I spent 5 days moving scenes around, deleting bullshit and conflicting dialogue, moving more scenes around and deleting more bullshit and conflicting dialogue right up until the final viewing I had in the very early hours of the morning of New Years Day. Massive challenge but ultimately massively satisfying as I cracked it and apart from scenes that require some rather careful grading the story is intact and all the right buttons are pushed. Hooray.
Now how do I put all that in a ShowReel?
How do I take something that is a disaster but now no longer is?
And that’s the problem I have with Editor ShowReels. I have a couple of them on my website and they are glorified montages.
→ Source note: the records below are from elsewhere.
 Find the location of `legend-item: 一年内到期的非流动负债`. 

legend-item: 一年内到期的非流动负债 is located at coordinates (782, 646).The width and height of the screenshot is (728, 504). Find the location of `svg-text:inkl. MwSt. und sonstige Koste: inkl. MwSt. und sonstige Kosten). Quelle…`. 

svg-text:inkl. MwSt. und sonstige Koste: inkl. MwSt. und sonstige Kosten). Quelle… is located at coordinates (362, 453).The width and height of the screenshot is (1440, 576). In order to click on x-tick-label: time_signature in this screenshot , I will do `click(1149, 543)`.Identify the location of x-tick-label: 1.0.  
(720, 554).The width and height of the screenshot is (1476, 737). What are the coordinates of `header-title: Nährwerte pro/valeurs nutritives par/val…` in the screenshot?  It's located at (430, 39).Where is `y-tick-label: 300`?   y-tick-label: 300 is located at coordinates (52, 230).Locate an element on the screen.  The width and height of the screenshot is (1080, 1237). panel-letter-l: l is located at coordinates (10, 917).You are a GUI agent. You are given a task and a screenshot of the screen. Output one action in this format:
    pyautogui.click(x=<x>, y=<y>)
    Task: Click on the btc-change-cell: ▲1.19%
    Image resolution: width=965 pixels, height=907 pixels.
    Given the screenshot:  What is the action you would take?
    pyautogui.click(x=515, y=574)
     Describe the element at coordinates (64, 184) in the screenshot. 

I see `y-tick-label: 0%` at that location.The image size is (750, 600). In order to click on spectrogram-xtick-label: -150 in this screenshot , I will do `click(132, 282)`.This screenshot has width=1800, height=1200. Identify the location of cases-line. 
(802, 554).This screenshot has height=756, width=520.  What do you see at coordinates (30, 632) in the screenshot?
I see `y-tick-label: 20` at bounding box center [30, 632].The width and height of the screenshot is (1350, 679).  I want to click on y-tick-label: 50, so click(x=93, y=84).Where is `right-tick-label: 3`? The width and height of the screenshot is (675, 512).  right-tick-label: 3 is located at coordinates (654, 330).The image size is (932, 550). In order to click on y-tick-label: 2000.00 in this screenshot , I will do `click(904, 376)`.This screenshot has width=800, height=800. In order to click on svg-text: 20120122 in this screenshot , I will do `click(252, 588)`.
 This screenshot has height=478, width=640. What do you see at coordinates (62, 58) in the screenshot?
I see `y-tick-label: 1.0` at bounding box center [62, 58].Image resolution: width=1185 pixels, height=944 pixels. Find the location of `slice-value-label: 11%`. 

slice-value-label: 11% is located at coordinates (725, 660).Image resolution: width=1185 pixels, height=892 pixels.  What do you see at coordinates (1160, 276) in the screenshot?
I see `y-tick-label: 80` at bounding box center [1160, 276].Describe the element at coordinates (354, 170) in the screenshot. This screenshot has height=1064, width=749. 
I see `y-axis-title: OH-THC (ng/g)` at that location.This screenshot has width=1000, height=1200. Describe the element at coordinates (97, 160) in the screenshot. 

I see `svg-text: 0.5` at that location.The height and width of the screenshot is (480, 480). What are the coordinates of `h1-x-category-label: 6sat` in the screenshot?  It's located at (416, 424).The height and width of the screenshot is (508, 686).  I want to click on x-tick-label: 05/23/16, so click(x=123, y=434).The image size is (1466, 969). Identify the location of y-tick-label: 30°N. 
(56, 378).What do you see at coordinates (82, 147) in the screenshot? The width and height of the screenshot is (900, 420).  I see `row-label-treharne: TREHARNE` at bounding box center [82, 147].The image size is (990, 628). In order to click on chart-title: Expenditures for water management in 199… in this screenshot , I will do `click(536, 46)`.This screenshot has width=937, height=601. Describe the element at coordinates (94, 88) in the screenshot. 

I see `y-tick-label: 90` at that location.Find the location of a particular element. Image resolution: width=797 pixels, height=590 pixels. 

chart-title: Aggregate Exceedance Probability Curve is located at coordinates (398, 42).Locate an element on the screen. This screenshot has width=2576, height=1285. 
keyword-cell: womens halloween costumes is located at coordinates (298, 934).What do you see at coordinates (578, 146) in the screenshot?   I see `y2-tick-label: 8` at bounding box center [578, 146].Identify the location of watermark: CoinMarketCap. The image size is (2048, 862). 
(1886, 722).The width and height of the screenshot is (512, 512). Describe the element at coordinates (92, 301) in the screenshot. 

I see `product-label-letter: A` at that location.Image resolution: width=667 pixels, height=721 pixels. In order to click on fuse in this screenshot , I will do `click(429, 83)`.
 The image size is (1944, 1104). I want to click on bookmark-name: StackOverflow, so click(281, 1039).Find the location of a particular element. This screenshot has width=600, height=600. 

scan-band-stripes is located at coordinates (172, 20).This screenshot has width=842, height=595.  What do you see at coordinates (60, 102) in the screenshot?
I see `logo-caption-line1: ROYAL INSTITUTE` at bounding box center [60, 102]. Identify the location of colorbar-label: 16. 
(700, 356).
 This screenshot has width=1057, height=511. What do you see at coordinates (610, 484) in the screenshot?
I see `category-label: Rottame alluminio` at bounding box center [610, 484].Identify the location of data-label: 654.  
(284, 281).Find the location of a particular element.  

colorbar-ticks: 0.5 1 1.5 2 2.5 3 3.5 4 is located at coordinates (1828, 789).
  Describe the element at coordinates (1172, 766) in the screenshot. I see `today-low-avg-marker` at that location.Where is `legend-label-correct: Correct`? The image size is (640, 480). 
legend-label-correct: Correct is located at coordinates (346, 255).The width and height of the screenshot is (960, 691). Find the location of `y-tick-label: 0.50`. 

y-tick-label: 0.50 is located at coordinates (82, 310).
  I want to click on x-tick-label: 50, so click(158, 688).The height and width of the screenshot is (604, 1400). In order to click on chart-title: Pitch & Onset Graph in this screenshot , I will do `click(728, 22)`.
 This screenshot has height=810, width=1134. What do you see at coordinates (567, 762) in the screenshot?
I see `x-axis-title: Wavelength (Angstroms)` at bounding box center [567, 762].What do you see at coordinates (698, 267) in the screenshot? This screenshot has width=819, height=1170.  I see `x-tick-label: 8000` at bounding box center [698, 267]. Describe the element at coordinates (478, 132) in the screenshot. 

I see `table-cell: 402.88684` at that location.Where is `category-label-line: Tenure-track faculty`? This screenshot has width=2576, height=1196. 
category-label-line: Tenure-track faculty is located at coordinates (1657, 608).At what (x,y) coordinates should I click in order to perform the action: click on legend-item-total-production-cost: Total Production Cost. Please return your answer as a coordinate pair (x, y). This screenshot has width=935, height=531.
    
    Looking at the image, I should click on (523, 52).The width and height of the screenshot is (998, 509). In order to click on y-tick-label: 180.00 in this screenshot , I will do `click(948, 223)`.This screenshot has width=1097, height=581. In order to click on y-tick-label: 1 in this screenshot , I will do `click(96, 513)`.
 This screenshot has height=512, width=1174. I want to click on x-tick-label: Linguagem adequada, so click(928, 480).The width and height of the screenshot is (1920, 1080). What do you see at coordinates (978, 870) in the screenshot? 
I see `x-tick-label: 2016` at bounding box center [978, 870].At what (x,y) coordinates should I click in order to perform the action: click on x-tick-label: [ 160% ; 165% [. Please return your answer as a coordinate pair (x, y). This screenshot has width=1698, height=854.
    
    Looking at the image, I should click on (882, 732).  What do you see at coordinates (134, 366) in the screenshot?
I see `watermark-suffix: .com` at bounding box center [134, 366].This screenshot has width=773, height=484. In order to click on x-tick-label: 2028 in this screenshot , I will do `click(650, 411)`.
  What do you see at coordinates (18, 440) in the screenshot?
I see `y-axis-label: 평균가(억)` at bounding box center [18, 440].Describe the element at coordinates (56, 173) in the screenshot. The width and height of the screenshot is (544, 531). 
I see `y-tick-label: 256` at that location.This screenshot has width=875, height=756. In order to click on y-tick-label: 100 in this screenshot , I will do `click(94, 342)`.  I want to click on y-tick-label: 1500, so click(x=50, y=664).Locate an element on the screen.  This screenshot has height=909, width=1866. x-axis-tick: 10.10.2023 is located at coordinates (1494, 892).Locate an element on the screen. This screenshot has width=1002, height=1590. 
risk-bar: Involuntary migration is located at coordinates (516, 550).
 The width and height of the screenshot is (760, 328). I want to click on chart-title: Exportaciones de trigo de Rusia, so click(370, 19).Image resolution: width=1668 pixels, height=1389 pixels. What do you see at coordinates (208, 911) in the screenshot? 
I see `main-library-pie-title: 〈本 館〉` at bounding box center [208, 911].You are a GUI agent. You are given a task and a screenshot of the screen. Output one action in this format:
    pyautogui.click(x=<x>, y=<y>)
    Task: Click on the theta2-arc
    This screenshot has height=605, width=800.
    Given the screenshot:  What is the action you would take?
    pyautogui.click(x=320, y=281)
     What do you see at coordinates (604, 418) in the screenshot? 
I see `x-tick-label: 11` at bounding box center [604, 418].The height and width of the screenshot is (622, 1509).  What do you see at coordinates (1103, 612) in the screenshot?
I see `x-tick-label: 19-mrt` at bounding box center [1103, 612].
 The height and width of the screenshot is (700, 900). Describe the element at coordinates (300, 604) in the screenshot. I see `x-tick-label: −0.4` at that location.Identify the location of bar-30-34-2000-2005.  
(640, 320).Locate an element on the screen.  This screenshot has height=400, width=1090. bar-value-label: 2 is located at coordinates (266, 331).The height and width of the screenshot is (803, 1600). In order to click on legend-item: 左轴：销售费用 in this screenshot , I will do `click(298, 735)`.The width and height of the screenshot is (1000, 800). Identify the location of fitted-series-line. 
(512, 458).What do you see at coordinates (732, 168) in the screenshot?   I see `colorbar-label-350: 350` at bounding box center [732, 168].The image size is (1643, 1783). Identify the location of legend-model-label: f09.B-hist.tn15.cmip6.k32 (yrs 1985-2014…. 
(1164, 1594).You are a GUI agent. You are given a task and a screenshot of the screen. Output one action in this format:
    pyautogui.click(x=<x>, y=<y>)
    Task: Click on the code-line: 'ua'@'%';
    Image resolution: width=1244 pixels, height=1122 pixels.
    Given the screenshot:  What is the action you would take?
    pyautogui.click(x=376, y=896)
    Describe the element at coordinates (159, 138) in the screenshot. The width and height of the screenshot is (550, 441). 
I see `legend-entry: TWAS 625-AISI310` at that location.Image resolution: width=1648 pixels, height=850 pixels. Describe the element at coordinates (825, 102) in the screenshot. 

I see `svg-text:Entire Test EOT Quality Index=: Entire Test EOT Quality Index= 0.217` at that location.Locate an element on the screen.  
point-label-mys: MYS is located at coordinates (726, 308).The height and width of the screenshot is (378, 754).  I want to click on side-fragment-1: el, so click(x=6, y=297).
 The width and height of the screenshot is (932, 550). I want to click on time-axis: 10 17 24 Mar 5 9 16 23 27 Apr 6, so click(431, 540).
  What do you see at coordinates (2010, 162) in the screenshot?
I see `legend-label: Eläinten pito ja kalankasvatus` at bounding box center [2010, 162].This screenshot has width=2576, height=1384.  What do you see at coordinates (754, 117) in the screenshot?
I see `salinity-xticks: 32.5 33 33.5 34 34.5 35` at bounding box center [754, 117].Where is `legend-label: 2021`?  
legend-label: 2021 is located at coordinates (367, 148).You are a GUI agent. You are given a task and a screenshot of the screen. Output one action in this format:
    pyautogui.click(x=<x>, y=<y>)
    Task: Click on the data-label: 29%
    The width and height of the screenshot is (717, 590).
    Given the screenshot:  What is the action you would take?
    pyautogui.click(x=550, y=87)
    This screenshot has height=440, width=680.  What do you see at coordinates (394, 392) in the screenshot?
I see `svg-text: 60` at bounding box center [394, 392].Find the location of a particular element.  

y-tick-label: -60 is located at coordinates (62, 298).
It shows I know how to take pictures and edit them to a beat. But doesn’t show how I am able to fix a 68 minute car crash and make a 44 minute cohesive, engaging episode of television. Even taking an entire episode doesn’t really show what I went through to make the episode work. And yes the editing may be good in general but what you want in an Editor is more than that. You need someone who has an understanding of all aspects of building a story, creating emotion, character building and keeping it alive. And you can’t get that from a 2-3 minute montage.
I guess I have to be happy that the final result is all you need to see. You don’t need to see all the behind the scenes crap that goes on, that’s boring, you want results. Well I can do that. Even in 2-3 minutes.
When I mentioned in my email of the ep 3 delivery what a challenge it was, I got told by my Producer, wait till you see Episode 5. I start that on Monday.
Peace Love and Vomit
Jayce
PS
The company I am working with do not the much stock in the Editor’s opinion at script level. It’s constantly been a problem for me with them and this series is no different. They do not interrogate scripts so why should I is there MO? Also the director is inexperienced, being a former DoP first time director and when questions were raised on set just told everyone to shoot what is scripted. But lets save that for another time.